What would be a savvy approach to learning about wine? After tasting 4 wines along with 4 gourmet cheeses and learning the basics, you will exit the class with more confidence on how to taste, evaluate and talk about wine, and wine and food pairing. Whether you are looking for a quick introduction to tell Pinot Noir apart from Cabernet Sauvignon, or if you are planning to travel to wine country this year, this is the perfect way to get started!


 

Simply MORE Indian with Chef & Best Selling Author Tahera Rawjit
Sunday February 28th, 2010
$75.00*            11:30am

Well Seasoned is thrilled to welcome back Chef & Author Tahera Rawjit for another delicious Indian feast.
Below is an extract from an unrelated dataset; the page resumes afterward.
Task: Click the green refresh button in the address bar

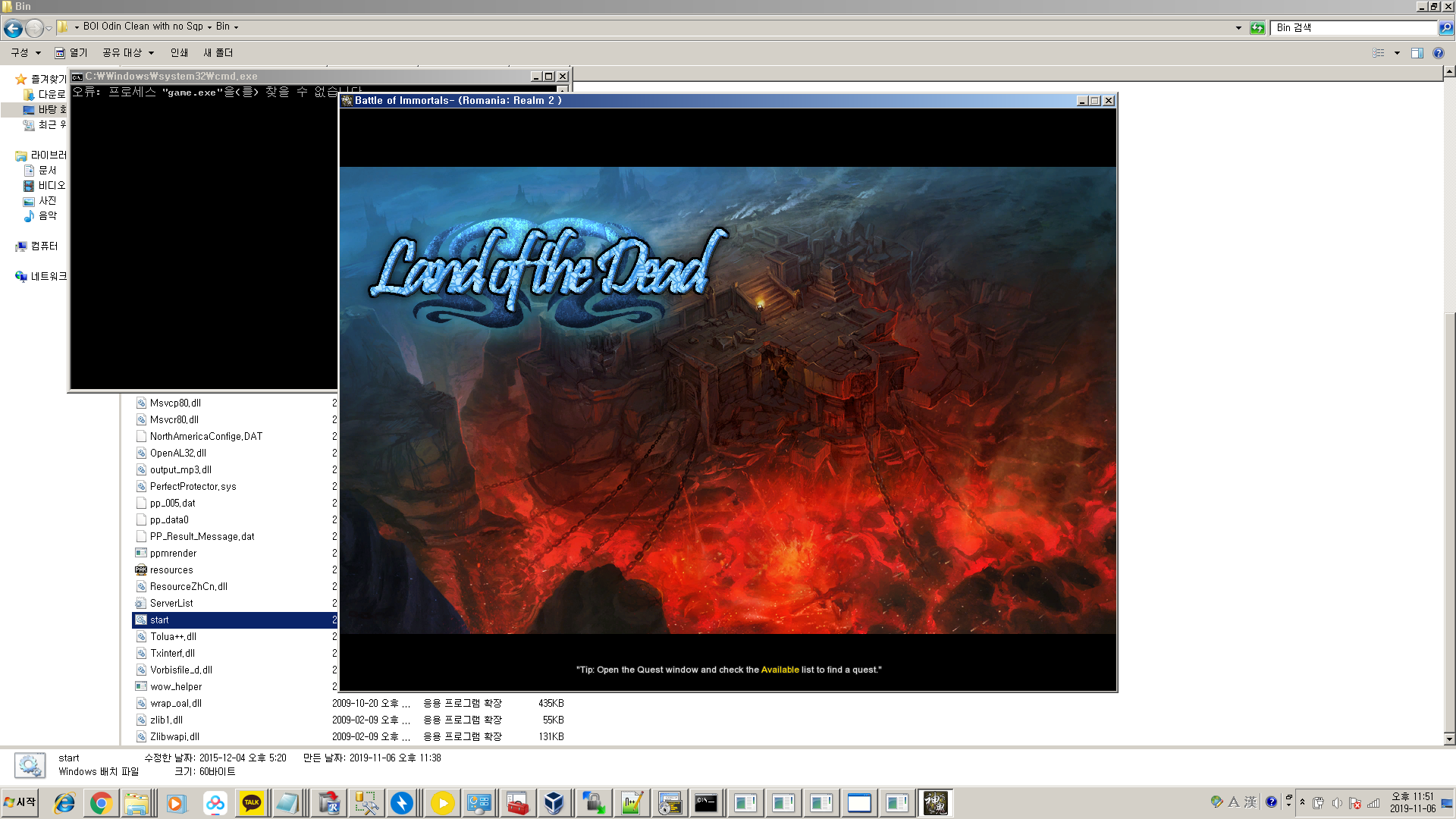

Today we will visit a Mogul restaurant as Tahera shares her secrets for subtle spicing, blending flavors in bold layers and stirring in a little creativity. She will divulge practical tips and demystify the intrigue of these famous Indian dishes. Alu Gobi Masala (curried potatoes and cauliflower), Yogurt Parathas (flatbread), Daal Curry (lentils), Rice with Lime and Sheesh Kebabs with Tomato Gravy...all this while you enjoy a Fresh Mango Lassi. *participants will receive a copy of the book Simply Indian.


   

OTHER EVENTS

The Well Seasoned kitchen is available for private parties!
Call today to ask for available dates and menus Groups of 10+ is a party!! 604.530.1518
#302C – 20771 Langley By-Pass, Langley, BC

Class Registration & Cancellation:

Class registration is accepted in person or over the phone. Payment is required at time of registration – visa, mastercard, debit card and cash are all accepted.

Prices published do not include tax. If you cannot make it to a class we require 48 hours notice – payments are non-refundable but you can move to another class, use the credit for in store purchases or send a friend in your place.
Gift certificates can be used for classes – they do sell out so we do recommend advance registration.